In Middlesex County, temp workers make up more than 6 percent of the county's workforce, nearly triple the national average, according to ProPublica. Temp agencies employ approximately 127,000 workers like Hernández throughout New Jersey. 

But, very little data exists on how many Kellys or Kens fulfill these temp roles. A study conducted by New Labor in partnership with the Center for Women and Work at Rutgers University entitled “Controlled Chaos: The Experiences of Women Warehouse Workers in New Jersey," shows the experiences of temp workers varies by gender. 

For female temp workers, “work-life balance” has less to do with Melissa’s attempt to plan her family’s Disney cruise around April’s maternity leave and more to do with balancing domestic unpaid child care work and wage work. 

According to a report published by the National Alliance for Caregiving in collaboration with the AARP, the majority of caregiving falls on the shoulders of women.

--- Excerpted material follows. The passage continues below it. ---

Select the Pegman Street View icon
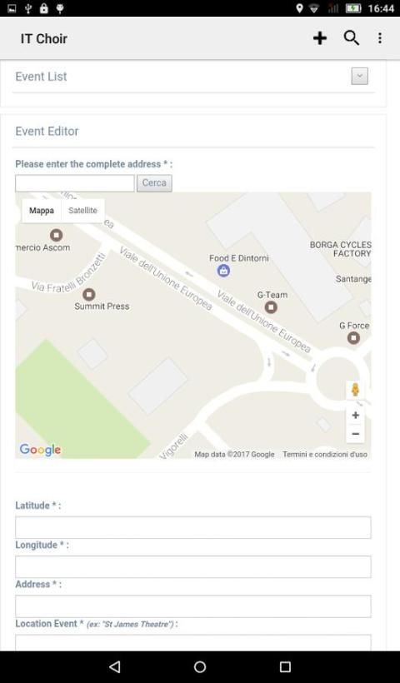 356,390
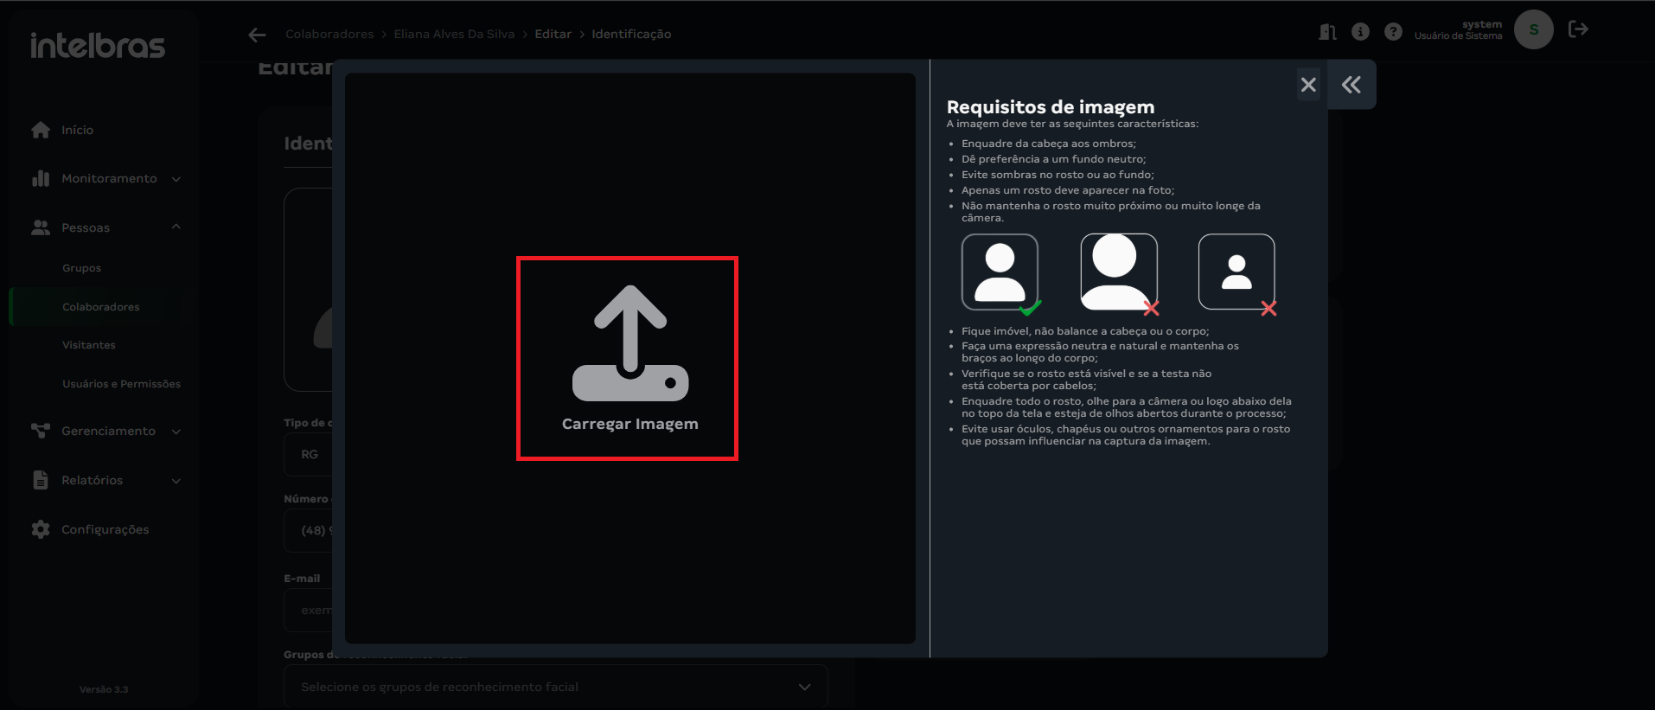Click the logout icon
Image resolution: width=1655 pixels, height=710 pixels.
1578,29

Haphazard work schedules and the unreliability of jobs cause female temp workers to rely on paid caretakers. “Those who use (or have used) babysitters indicated that large portions of their paychecks went toward that expense,” according to a female temp worker quoted in the study. 

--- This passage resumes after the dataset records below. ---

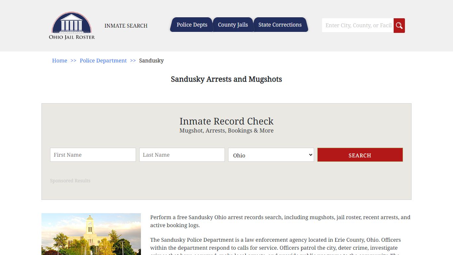
Task: Click the Ohio Jail Roster logo
Action: (72, 26)
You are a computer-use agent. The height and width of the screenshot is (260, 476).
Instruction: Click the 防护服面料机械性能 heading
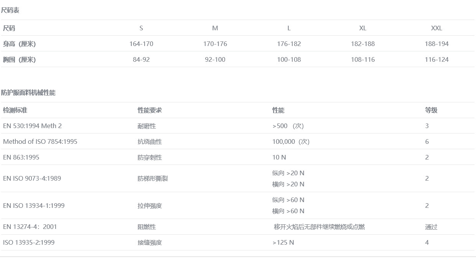coord(28,93)
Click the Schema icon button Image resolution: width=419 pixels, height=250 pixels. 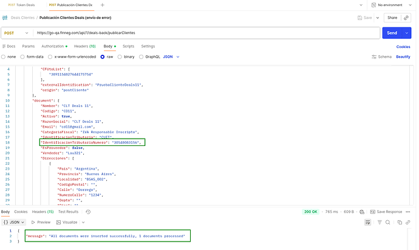380,57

One temp worker said that after paying for transportation and food, she would need to earn at least $14 per hour in order to cover the cost of her child’s care. This number sounds similar to one that those darn millennial liberals have been protesting about.

Hernández continued to work in the warehouse during her pregnancy. “I asked my supervisor if he could move me to a position which required less heavy lifting. He told me, ‘you have two options: stay or leave, the only jobs we have for pregnant women are already taken by the women working in the company,’” Hernández said.

Sex segregation of work and wage inequality bring us to our favorite subject: the gender pay gap. Oftentimes agencies advertise higher paid tasks, usually involving intense manual labor, to men. One New Brunswick ad read: “Full time gig for men 2nd shift (3 p.m.-12 a.m.)."

Yet one respondent explained in the study, "Sometimes we do the same job, but men earn more."

With the sex segregation of childcare, work and pay, a culture of “flirting” and unwanted sexual advances becomes normal for employees whose powerful employer controls how “temporary” their employment will be. 

Some flirt back as one research participant said, "Here is the thing. If you are a man, and you like them flirting with you, then you give them an easier job."

Francesca Petrucci is a School of Arts and Sciences junior double majoring in journalism and media studies and political science and minoring in Spanish. Her column, "The Annoying Vegan Millennial," runs on alternate Tuesdays. 


*Columns, cartoons and letters do not necessarily reflect the views of the Targum Publishing Company or its staff.